For this reason they want to do away with the type of leftist rhetoric occasionally employed by the western wing of the party, while the latter, led by former SPD leader Oskar Lafontaine and Ernst, fears that abandoning the party’s leftist demagogy too soon might hamper its electoral fortunes.

In the past week, however, it has become clear that the Left Party is beset by divisions not only between its eastern and western wings, but also between other cliques.

On August 15, the Süddeutsche Zeitung cited an internal dossier entitled “Quo Vadis Left Party in Bavaria?—a Retrospective.” The author of the document, the treasurer of the Bavarian regional organization of the Left Party, Ulrich Voß, makes various charges against Ernst.

Voß is close to the so-called “Anti-Capitalist Left” (AKL) faction, the nominal left wing of the party. The AKL is a collection of former members of middle-class “left” organizations who joined the western wing of the PDS prior to its merger with Ernst’s Election Alternative group (WASG) to form the Left Party.

Voß, a long-time opponent of Ernst, has joined the mudslinging within the party on a thoroughly unprincipled basis. He has joined the chorus of former Stalinists in the east with accusations of fraud and financial misconduct that might well stir the state prosecutor into action.

Questions of political principle play as little a role in the dispute as do the concerns and interests of workers and the unemployed. Instead, all the rival factions appeal to the media and the state and try to implicate their opponents in scandals.

According to the dossier provided by Voß, a third of the membership of the Left Party in Bavaria consists of “phantom members”, with some districts listing persons as members who had never joined the party. Others have not paid dues for a long time and should have been dropped as members. There are, he alleges, cases “where members died a long time ago but were not removed from membership lists”.

These phantom members have been used for factional purposes to influence the composition of delegations to party congresses, Voß told the Süddeutsche Zeitung. He raised his “strong suspicion that, in the main, the Ernst wing of the party had profited” from such tactics. Conditions reminded him of “those at the beginning of the Stalin era”.

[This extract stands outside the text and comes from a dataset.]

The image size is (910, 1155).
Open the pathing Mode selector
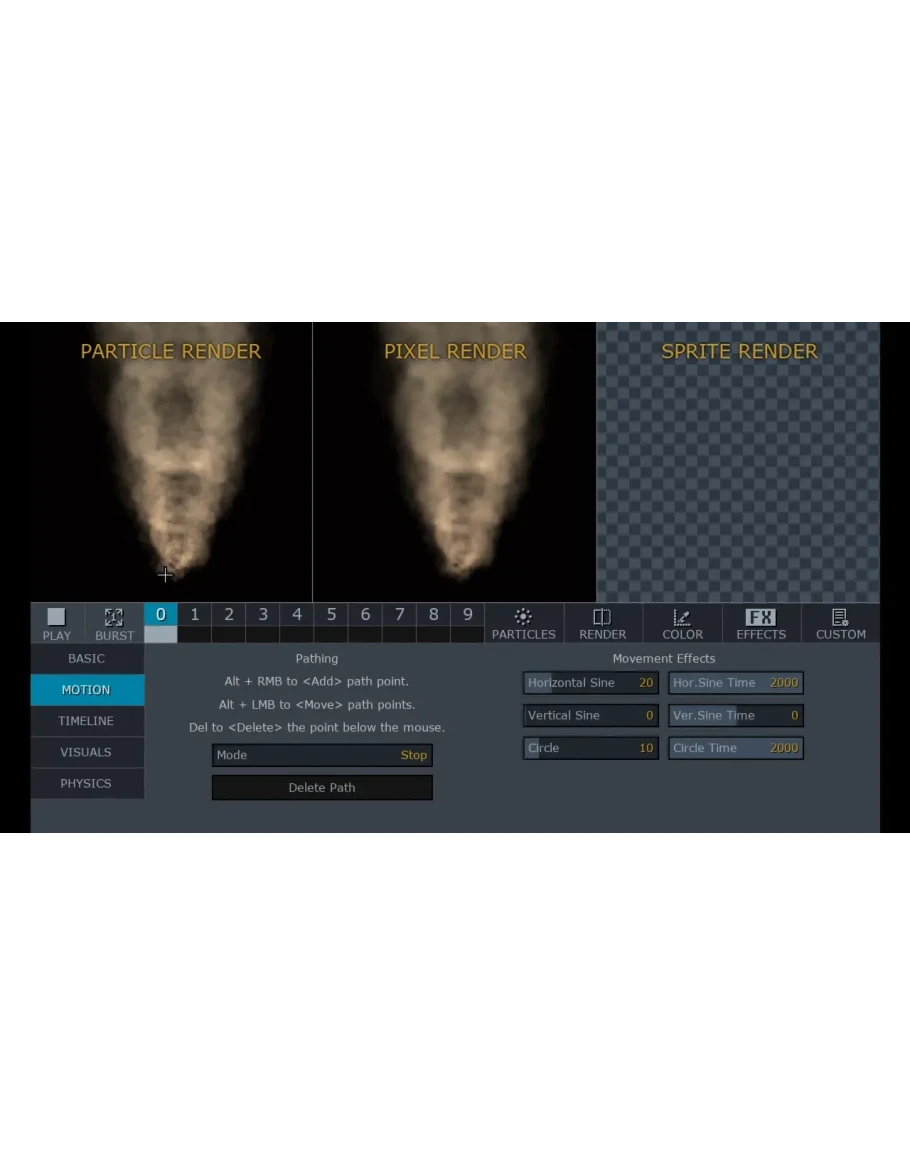point(322,755)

In Spiegel Online, Voß announced that he would refuse to sign the financial report of the regional organization. “Under no circumstances” was he prepared to legitimize “anti-democratic” and “even partly criminal actions” with his signature. If Voß holds to this position, the financial report of the federal Left Party will also be invalid, with heavy fines against the party as a consequence.

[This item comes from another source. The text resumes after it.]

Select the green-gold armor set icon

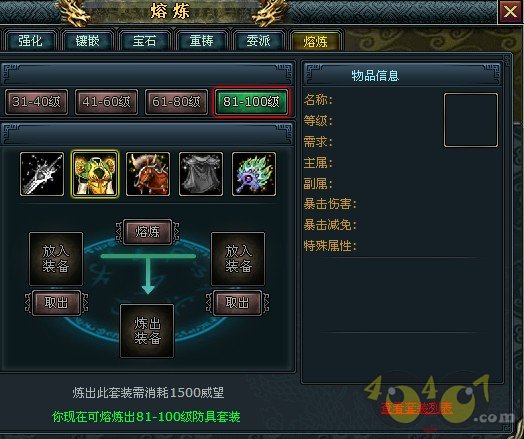point(95,174)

Ernst responded by rejecting all the accusations against him as “perfectly absurd”. He told Stern.de that “the affair consisted of a vile plot organized by officiating state treasurer Ulrich Voß”. The chairperson of the Left Party in Bavaria, Eva Mendl, spoke of “political character assassination” and announced that legal and internal party measures against Voß would be considered. She requested him to “immediately resign from his post”.

A variety of reactions have emerged within the national leadership of the Left Party in Berlin. Co-Chair Gesine Lötzsch has so far given her backing to Ernst, accusing Voß of refusing to communicate and failing to adequately carry out his functions. However, Spiegel Online reports that another “prominent Left member of the Bundestag” has called for the resignation of Ernst. There are, according to the Internet article, “considerable doubts” over Ernst’s future as party chairman.

The question of whether Ernst remains chairman of the Left Party remains open. The mudslinging in the Left Party, however, makes one thing abundantly clear—there is not a single faction within the party that fights on a principled basis. All of the competing cliques are above all concerned with vested interests, power and influence.

They are all prepared to assume governmental responsibility in the midst of the deepest crisis of capitalism since the 1930s in order to shift the burden onto the working class. Just a few weeks ago, the Left Party in North Rhine-Westphalia (NRW) opened the way for an SPD-Green minority state government that is preparing massive social cuts. The leader of the Left Party NRW parliamentary group is Wolfgang Zimmermann, who, like Voß in Bavaria, is associated with the Anti-Capitalist Left faction.